E In the last five to seven years we have seen a lot of diversification in the business of communications, which is supposed to use economies of scale to deliver more integrated services to clients. What do you see happening now that the crisis has hit?
I think the post-crisis era is going to bring all those agencies back together. Today you cannot produce efficient communications if you are not using integration, specifically digital and PR, in the best possible way. The crisis created something very important, which was less money to be spent on media. You need to do more with less money but this is not enough. We are in a period which is human-centric and the individual has a say. His opinion can change the environment around him and he can ask for something that he needs.
Before we used to give him what he was supposed to take and he would accept it. What is important is to turn consumers into ambassadors and generate free media for brands. If you turn a consumer into your ambassador they will become your spokesperson through viral internet or conversational media. You cannot bombard individuals with media carpet bombing anymore. If you need a person to react to your communication and become your spokesperson, you need to respect their intelligence and give them the opportunity to react.
Today digital and PR are becoming essential because PR is becoming even more important than television. What you need to do today is to create new contact points. To become competitive, media needs to become creative. We are discovering that all the elements of the equation are coming back together. The markets are going to go back into a fusion mode.
E How long will this take to become a reality?
This will not happen immediately, but at least during the planning stage. You will need one umbrella that covers all areas. Then you still have time to let the specialists handle each part of it independently. The big ideas don’t only come from the creative people anymore, they come from a consensus of experts that can understand how viral media functions and what is the best way to trigger a contagious viral effect.
E What does that mean in monetary terms for the industry?

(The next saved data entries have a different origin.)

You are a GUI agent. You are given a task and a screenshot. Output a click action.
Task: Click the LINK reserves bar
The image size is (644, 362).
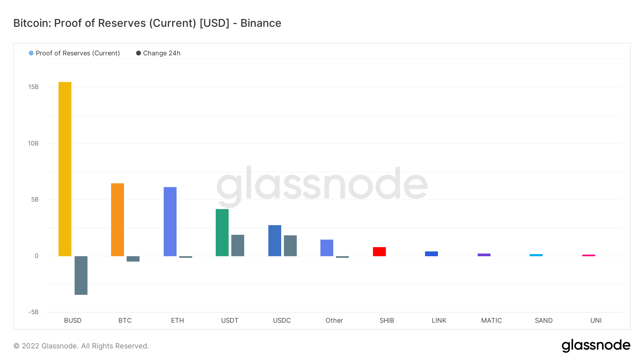point(431,254)
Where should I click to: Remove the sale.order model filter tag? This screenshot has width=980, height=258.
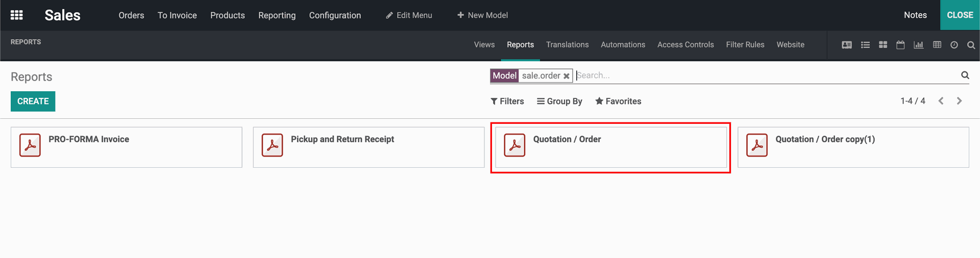coord(566,76)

The way agencies are remunerated is going to change. Today we are remunerated on either media commissions, which are becoming very rare, or we are paid on fees based on time spent and this is going to disappear. In the future you are going to be judged on your propensity to create and trigger free media for your brand. If you are capable of creating a conversational media or a digital conversation for your brand, and you can evaluate the value that you are giving to the brand, you will be paid according to the value that you are creating. When you are paid on a fee basis you are in a comfort zone, it’s like you are a consultant. But this is not the norm today and it is a problem as well as an opportunity.
E So things are going to shift rapidly into the digital arena now?

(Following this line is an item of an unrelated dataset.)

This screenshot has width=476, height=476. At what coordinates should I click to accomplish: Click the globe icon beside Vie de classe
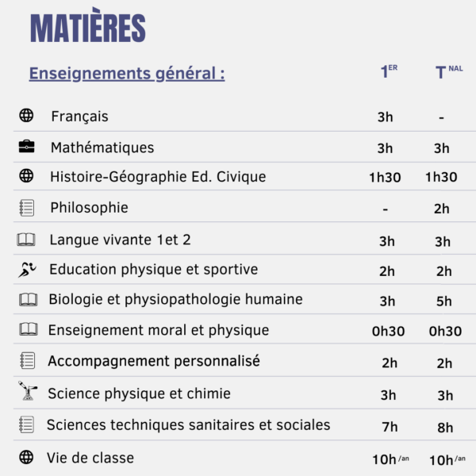[x=26, y=457]
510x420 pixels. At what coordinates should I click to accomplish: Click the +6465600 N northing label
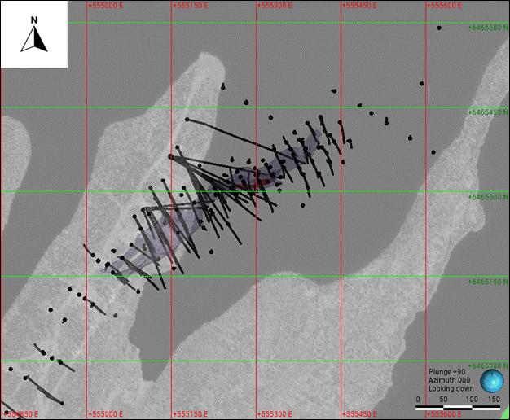tap(488, 28)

It is because of digital that you can trace the effect that you are having. In 2006, when we did a campaign for Bank Audi and Johnny Walker, we created a campaign that went viral. The tones of free media that we got were worth millions. But we were not remunerated for that and the client got it free of charge.
E So how do you measure the value of free media then?

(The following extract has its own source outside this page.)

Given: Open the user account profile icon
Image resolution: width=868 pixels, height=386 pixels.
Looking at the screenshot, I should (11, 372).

We don’t have standards yet. But what some of the clients are doing is they are paying a minimum to cover the cost base and then a bonus based on what sort of value you can create out of your campaign.
E What will agencies have to do to achieve this level of service so they can be remunerated on that basis?
What happened in the not so distant past is that creativity was no longer the norm. The modus in communications was the media people and not the idea people. The decade where media ruled is over. Today we are back to the period where ideas will rule again. It brings to mind the power of the big idea.